**WORK REQUEST:**
All lines from the one containing "800x600 pixels." to the end of the entries below should be output exactly as they appear. No other lines should be output.

DATA SHOWN START

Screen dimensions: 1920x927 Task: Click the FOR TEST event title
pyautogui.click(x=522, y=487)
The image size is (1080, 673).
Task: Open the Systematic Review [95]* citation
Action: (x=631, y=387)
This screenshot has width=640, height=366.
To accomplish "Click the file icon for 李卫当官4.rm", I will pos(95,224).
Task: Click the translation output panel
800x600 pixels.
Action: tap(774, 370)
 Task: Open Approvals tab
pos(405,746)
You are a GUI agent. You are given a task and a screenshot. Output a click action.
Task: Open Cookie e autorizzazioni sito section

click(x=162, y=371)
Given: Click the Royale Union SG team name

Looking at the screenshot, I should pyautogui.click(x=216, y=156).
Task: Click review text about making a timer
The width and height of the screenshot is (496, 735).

DATA SHOWN END

**RESULT FOR THIS TASK:**
800x600 pixels.
Action: tap(774, 370)
 Task: Open Approvals tab
pos(405,746)
You are a GUI agent. You are given a task and a screenshot. Output a click action.
Task: Open Cookie e autorizzazioni sito section

click(x=162, y=371)
Given: Click the Royale Union SG team name

Looking at the screenshot, I should pyautogui.click(x=216, y=156).
Task: Click review text about making a timer
The width and height of the screenshot is (496, 735).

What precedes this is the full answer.